Texas, which holds its primaries today, currently has a whopping 32 congressional districts, 23 of which are held by Republicans. Put another way, close to 10 percent of all the 242 US House Republicans represent Texas. After decennial reapportionment, Texas gets four additional districts beginning with this year's elections. What I'm getting at is that as long as Kay Granger is the only Republican woman in the Texas delegation, the party's operating from way behind in working toward something within screaming distance of gender parity in Congress.
I am far from expert on what's likely to happen in the Texas congressional races this year. But from what I understand, there are four districts where a new Republican could realistically win a seat. They are Ron Paul's 14th district; the redrawn 25th; and the new 34th and 36th.
The 14th, considered likely to remain in GOP hands post-Paul, is expected to require a run-off, and Pearland City Councilwoman Felicia Harris is considered a serious candidate with a chance at one of the two spots.
The newly solid-Republican 25th is also likely headng to a run-off, with Highland Village Mayor Dianne Costa having a chance at one of the two spots.
The 34th is considered likely to be won by a Democrat, but on the off-chance that a Republican can pull the upset, two of the three running for the GOP nomination are women.

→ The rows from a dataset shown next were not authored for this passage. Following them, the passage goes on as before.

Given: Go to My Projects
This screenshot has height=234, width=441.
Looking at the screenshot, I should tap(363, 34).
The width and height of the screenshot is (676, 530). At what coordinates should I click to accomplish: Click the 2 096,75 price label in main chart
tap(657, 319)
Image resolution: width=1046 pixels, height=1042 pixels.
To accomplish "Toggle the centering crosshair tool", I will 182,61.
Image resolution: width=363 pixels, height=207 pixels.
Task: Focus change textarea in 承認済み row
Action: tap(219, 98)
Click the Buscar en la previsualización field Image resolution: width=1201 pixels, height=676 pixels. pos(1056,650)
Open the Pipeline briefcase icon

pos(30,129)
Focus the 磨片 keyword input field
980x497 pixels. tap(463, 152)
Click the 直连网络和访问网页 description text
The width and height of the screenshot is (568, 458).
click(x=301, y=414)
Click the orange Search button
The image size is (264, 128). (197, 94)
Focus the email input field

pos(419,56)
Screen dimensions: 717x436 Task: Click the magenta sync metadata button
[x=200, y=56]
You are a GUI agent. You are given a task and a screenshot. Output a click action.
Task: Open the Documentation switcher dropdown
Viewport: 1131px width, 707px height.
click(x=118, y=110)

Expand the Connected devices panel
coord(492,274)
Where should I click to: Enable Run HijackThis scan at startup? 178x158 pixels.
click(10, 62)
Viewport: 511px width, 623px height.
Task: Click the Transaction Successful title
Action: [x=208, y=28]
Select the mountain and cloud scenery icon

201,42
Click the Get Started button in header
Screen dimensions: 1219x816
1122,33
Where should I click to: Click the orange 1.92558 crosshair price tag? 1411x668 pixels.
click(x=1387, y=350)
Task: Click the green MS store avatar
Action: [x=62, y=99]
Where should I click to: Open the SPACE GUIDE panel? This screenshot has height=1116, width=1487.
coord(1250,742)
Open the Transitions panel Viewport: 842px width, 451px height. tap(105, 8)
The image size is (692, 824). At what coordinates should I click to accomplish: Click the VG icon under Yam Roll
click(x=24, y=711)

And the solidly-Republican 36th has a swarm of GOP candidates, among whom Lois Myers does not seem likely to win the nomination.
Just five other Republican women -- plus Granger -- are running in the other 32 districts. Two are running hopeless challenges to incumbent Republicans. The other three are in competitive primaries for the chance to almost certainly lose in the general election.
Meanwhile, Republicans will choose a male nominee to succeed Kay Bailey Hutchison in the US Senate. But there are a couple of Republican women running for the open Railroad Commissioner slot, which is a pretty big deal in Texas.